Wide CI for odds ratio

Hello all,

I ran a model that yields odds ratio, like the logistic regression does.

I have received a very wide CI. To illustrate the reason, imagine I have 2 groups, and an event. Let's say that in the treatment group, most subjects succeeded, and some didn't, while in the control group, only 1 succeeded and the rest didn't. By having only 1 observation in the category of success+control, the CI collapse and become wide, especially when the rest of the data is not THAT large (15 for the control in general).

So I ran this model, and got OR=60 (CI: 6,600)

How can I report something like this ? Is there anything I can do, is there a manipulation I can do to get the standard errors down ?


Omega Contributor
As Dason is alluding to, the n-value is in the denominator of the standard error calculation. If you have a larger sample size you will automatically get smaller standard errors.

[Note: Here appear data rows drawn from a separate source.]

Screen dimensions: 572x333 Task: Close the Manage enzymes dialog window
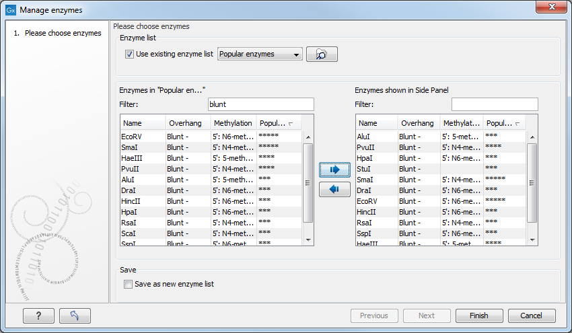(x=556, y=8)
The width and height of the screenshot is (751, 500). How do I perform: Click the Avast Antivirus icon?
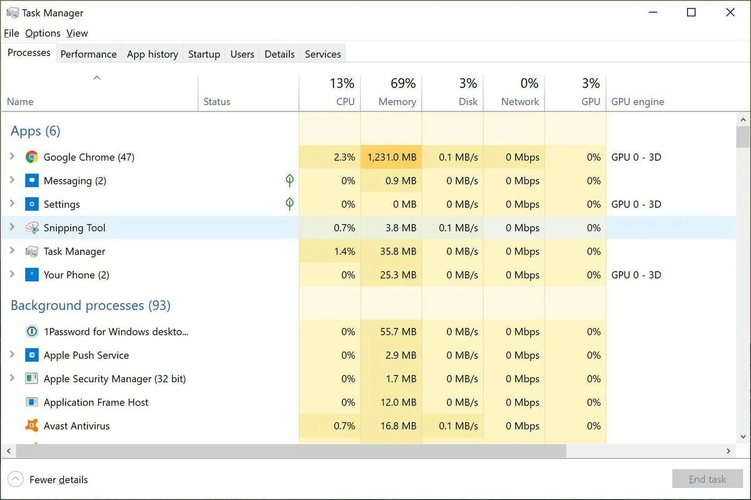pyautogui.click(x=32, y=426)

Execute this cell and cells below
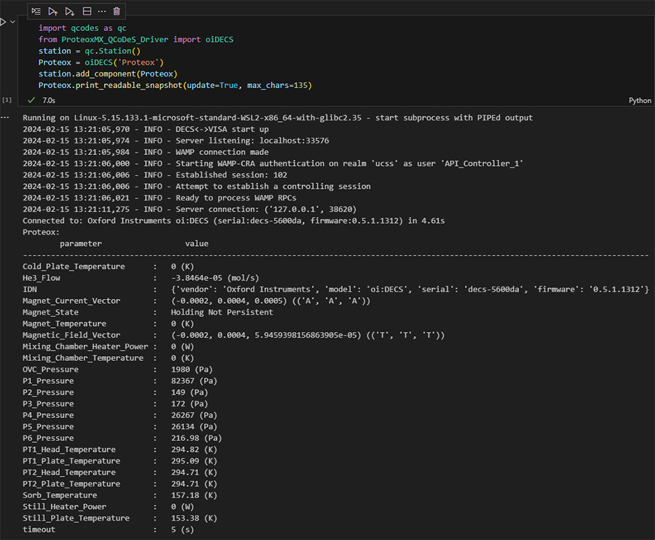click(x=70, y=11)
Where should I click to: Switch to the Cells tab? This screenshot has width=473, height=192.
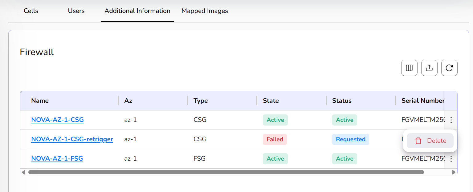coord(31,11)
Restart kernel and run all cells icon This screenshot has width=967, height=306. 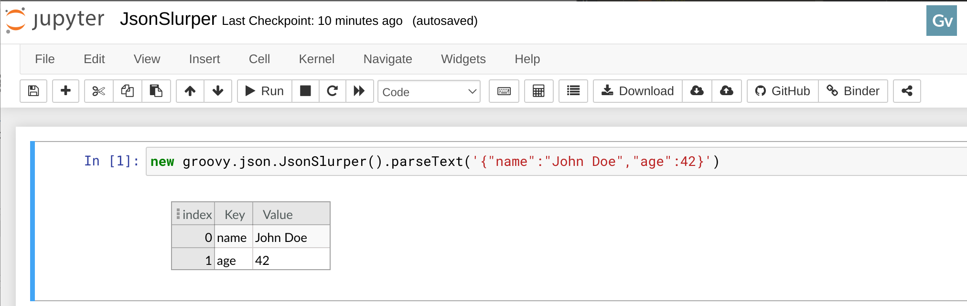coord(359,91)
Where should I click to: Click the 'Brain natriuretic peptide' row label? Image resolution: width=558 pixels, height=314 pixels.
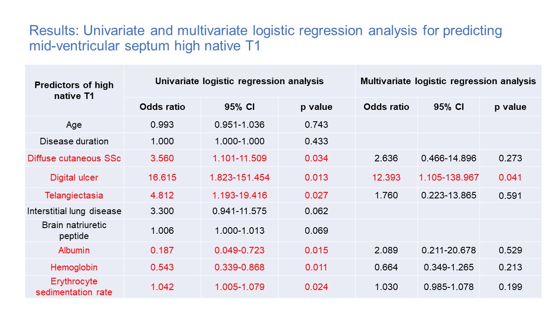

Not sure if this comes into play but collinearity in terms can increase standard errors. Have you examined for collinearity in the model?
sample size is not large, and worse than that, I had 3 treatments and a binary outcome, and I found that one treatment (one control) is so bad, that it had only 1 success, which is although very good for the research, bad for the model, it makes it "collapse". Like in chi square test, we don't want empty cells...I don't know how to overcome this.


Ambassador to the humans
I don't really know what you mean by overcome it. I mean the answer to that is obvious - you need more data if you want a smaller confidence interval. But it looks like the confidence interval itself doesn't cross 1. What is it about the width of the confidence intervals that bugs you this much?
The fact that it doesn't cross 1 is good, I guess that what bothers me here is the precision. But like you said, apart from getting more data, which is not possible in this case, there is nothing much I can do.